The narrative output describing a main point may or may not include the text of one or more questions. The output will typically include, however, at least one answer. Answers to questions create main points that address complications in light of situations. Answers will be developed by the TMAO system using expert assumptions programmed as system rules, which will be applied to processed data and optionally tailored to the point of view of one or more users. Typical answers may be narratively formatted as, for example, “the next step would be to . . . ”; “one can mitigate this risk by . . . ”; “long term considerations include . . . ”; “given the probability of change, pertinent issues are . . . ”; “the following opportunities have been identified and are recommended . . . ”; “experts to consult regarding implementation may be . . . ”; “there are only a few options worth considering, among them . . . ”
Beyond main points, sub points further narratively discuss the relationship between questions and answers using other facts extracted from the data, optionally tailored to one or more points of view. The number of and narrative construction of sub points may be determined conditionally by system rules as well as the relevance of supporting evidence identifiable in the processed data, categories and the like. The TMAO structure aligns to the type of story told by experts that provide manual analysis, making it an advantageous output for the user by the TMAO system.
The TMAO system exhibits a number of important advantages over conventional approaches including developmental and operational speed: Because analysis is inherently time-consuming, especially if performed on an ad-hoc basis or by cross-functional teams, a TMAO system could accelerate the throughput of technology and business database analysis. The TMAO system also exhibits improved consistency: By standardizing analytical approaches, rules that capture user knowledge can be applied with greater consistency across different datasets and over time than might be expected by analysts with variable skill levels and degrees of rigor, or teams of analysts with changing membership over time or across projects. The system also reduces human resource costs. Rather than allocating the time of typically high-salaried professionals for routine analysis, these resources could instead be freed up to focus on follow-on analyses that use the system outputs in context of an organization's strategy, or on devising advanced strategies and plans built on these analyses. The TMAO system further reduces hidden costs: The hidden burden of publishing reports in an easily digestible narrative, especially for executive-level decision-makers, could be minimized significantly.
Improved quality is one of the most important benefits of the system. Unless analysts and end-users are staying abreast of the practices to mine an expanding topic in the literature—which would be unlikely for resources other than scarce specialized internal/external experts or consulting organizations—they would not easily be able to reliably incorporate the emerging topic knowledge or the knowledge of other experts into their own database discovery approaches.

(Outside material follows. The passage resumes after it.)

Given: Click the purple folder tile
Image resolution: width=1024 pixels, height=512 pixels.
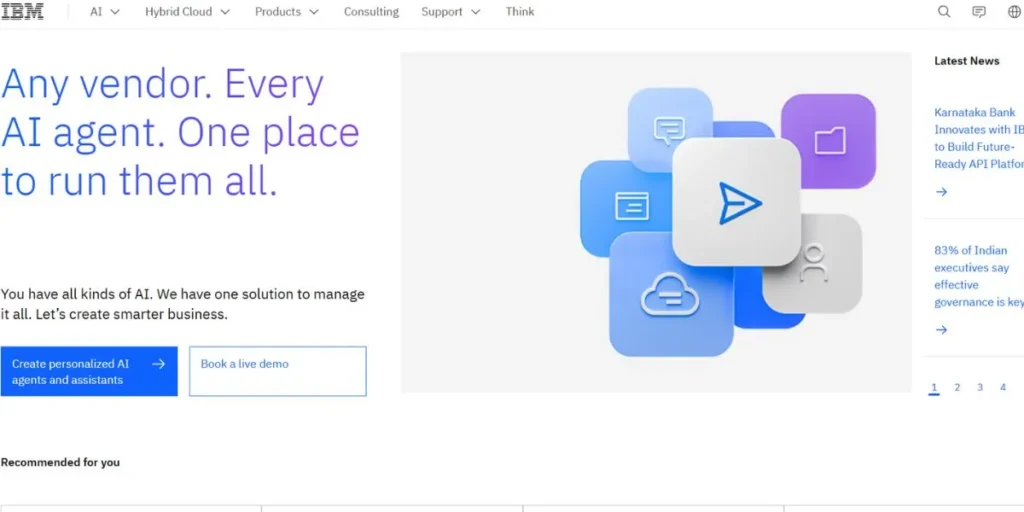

The system could enhance basic technology research and academic investigation of technology by accelerating discovery of opportunities and highlighting risks related to novelty, defensibility and R&D commercialization success. The TMAO system also facilitates education. It is often difficult or prohibitive to engage industry experts in academic studies. The system could present an ideal resource for codified knowledge that can be applied for discovery by students, faculty and researchers forecasting technological trends or investigating the dynamics of industry structure.
National competitiveness is another important system benefit. The dissemination of results from the system could increase understanding of global strategies in technology development and commercialization—a primary source of competitive strength for regions and nations. This could also present benefits to society at large, as insights could power the decisions of policy-makers and even patent office authorities seeking to balance the rewards and penalties associated with innovation.
Accordingly, it should be appreciated that the TMAO system may construct an output by organizing processed data about business information into narrative text presented in a situation-complication relationship. Data feeds may be dynamically constructed to communicate relationship changes among text or numerical elements within a database. The system outputs may include narrative, image and feed content about the same business information, by applying rules-based analysis to an original data file. The narrative text may be constructed as an output based on a point of view determined for the project, expert rules and further tailored by additional received from inputs from a user. Advertising information, such referrals, recommendations and links to affiliate websites may be contextually embedded within system-generated narrative text or system-generated visualizations.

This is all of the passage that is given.